------ Texto para leer

Hay más historias que pueden aspirar a la nominación de “La más grande proeza olímpica”, como el puntaje de Nadia Comaneci en Montreal, durante las pruebas de gimnasia. Esa calificación de 10 obtenida por la gimnasta rumana, es irrepetible. Todos sus movimientos fueron perfectos en las diferentes especialidades. Ella parecía estarse moviendo sobre el arco iris de la mano de los Dioses del Olimpo.

El soviético Alexander Ditiatin obligó a que todos los reflectores lo iluminaran ganando 8 medallas en Moscú: tres de oro, cuatro de plata y una de bronce en gimnasia. ¿Qué les parece?

------------
------ Registros proporcionados

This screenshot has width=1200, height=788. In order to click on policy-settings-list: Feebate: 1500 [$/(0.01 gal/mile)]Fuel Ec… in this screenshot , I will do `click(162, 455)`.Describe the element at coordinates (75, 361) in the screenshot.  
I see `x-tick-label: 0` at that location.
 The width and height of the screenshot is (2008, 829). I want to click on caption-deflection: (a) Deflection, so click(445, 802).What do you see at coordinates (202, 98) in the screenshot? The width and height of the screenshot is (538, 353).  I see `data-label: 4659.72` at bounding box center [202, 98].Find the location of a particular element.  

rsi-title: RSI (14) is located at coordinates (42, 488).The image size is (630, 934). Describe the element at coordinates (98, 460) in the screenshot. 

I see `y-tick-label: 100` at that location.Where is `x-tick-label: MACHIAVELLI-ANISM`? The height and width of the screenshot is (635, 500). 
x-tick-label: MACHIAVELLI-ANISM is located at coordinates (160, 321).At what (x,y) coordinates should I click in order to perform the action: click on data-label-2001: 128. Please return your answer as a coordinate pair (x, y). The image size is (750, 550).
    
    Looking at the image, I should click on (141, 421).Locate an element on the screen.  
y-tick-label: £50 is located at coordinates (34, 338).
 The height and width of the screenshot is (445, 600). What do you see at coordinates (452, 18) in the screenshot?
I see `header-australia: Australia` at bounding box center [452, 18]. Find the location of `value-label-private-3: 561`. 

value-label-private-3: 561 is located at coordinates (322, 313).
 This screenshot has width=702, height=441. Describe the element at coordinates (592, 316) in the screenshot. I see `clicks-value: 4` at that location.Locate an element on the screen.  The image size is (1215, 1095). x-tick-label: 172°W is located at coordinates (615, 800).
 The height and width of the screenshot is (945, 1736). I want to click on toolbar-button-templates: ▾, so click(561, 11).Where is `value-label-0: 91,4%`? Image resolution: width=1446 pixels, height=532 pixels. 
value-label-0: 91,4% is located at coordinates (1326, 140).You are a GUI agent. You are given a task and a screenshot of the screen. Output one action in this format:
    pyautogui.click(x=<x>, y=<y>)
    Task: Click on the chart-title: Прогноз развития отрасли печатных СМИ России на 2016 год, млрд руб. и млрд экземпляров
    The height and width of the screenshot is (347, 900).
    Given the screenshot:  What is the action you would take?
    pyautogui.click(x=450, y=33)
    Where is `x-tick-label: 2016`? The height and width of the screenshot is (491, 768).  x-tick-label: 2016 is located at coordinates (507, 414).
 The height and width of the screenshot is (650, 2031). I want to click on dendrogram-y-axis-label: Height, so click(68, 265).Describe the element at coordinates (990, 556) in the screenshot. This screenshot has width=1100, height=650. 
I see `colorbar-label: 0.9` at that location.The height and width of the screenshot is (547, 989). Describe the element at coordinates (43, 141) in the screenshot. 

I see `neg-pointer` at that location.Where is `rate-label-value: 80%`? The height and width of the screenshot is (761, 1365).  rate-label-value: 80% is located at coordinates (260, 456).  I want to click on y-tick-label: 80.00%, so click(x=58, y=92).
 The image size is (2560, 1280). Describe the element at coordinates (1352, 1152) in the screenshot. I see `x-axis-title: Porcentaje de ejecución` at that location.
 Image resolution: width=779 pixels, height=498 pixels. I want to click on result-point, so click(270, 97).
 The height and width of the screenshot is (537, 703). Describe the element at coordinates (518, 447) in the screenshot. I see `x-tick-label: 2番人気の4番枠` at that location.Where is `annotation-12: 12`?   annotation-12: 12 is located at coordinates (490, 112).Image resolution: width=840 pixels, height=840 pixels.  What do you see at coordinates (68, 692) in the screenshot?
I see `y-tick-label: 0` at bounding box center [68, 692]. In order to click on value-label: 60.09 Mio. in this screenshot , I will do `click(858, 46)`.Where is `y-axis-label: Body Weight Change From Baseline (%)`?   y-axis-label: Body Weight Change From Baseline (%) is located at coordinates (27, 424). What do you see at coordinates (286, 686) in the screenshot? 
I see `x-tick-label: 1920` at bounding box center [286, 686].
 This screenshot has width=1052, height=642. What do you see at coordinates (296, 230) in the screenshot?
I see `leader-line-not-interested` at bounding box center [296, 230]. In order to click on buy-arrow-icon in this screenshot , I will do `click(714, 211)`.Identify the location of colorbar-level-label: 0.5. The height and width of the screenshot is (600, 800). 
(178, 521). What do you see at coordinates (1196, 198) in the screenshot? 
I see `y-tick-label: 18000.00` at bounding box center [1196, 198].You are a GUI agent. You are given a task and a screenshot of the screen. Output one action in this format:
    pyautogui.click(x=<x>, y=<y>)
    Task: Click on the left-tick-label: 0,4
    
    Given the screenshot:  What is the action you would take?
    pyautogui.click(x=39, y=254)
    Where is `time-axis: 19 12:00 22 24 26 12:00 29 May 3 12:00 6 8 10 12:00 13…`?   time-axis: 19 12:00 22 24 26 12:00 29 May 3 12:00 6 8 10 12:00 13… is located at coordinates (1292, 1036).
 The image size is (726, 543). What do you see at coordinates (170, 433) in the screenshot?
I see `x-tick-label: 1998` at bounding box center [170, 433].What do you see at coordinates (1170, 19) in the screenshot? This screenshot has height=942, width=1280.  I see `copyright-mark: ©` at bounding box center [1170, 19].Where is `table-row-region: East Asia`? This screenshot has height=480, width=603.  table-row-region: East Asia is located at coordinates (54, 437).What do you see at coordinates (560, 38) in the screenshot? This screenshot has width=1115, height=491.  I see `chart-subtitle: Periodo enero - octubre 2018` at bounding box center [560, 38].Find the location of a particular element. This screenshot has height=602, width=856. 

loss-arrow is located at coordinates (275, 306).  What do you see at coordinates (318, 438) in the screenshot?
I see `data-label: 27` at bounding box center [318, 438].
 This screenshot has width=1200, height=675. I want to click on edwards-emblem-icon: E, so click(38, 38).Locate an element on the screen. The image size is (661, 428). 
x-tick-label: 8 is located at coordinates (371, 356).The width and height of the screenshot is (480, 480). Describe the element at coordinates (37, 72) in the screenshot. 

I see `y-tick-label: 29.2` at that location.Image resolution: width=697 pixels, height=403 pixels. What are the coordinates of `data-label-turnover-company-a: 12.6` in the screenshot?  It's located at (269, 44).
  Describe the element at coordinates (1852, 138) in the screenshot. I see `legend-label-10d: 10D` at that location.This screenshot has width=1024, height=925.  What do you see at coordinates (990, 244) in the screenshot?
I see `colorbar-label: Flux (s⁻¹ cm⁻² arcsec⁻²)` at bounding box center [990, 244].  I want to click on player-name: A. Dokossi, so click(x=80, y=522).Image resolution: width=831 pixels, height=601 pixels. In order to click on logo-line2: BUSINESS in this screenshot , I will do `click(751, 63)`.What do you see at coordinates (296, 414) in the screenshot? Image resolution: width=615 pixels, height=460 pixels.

------------

* **Tarea por realizar**: Imprime sin cambios el fragmento del texto sobre las proezas olímpicas que comienza con "Hay más historias" y sigue hasta "Dioses del Olimpo.". Los registros no intervienen en nada de esto.

* **Tarea realizada**:
Hay más historias que pueden aspirar a la nominación de “La más grande proeza olímpica”, como el puntaje de Nadia Comaneci en Montreal, durante las pruebas de gimnasia. Esa calificación de 10 obtenida por la gimnasta rumana, es irrepetible. Todos sus movimientos fueron perfectos en las diferentes especialidades. Ella parecía estarse moviendo sobre el arco iris de la mano de los Dioses del Olimpo.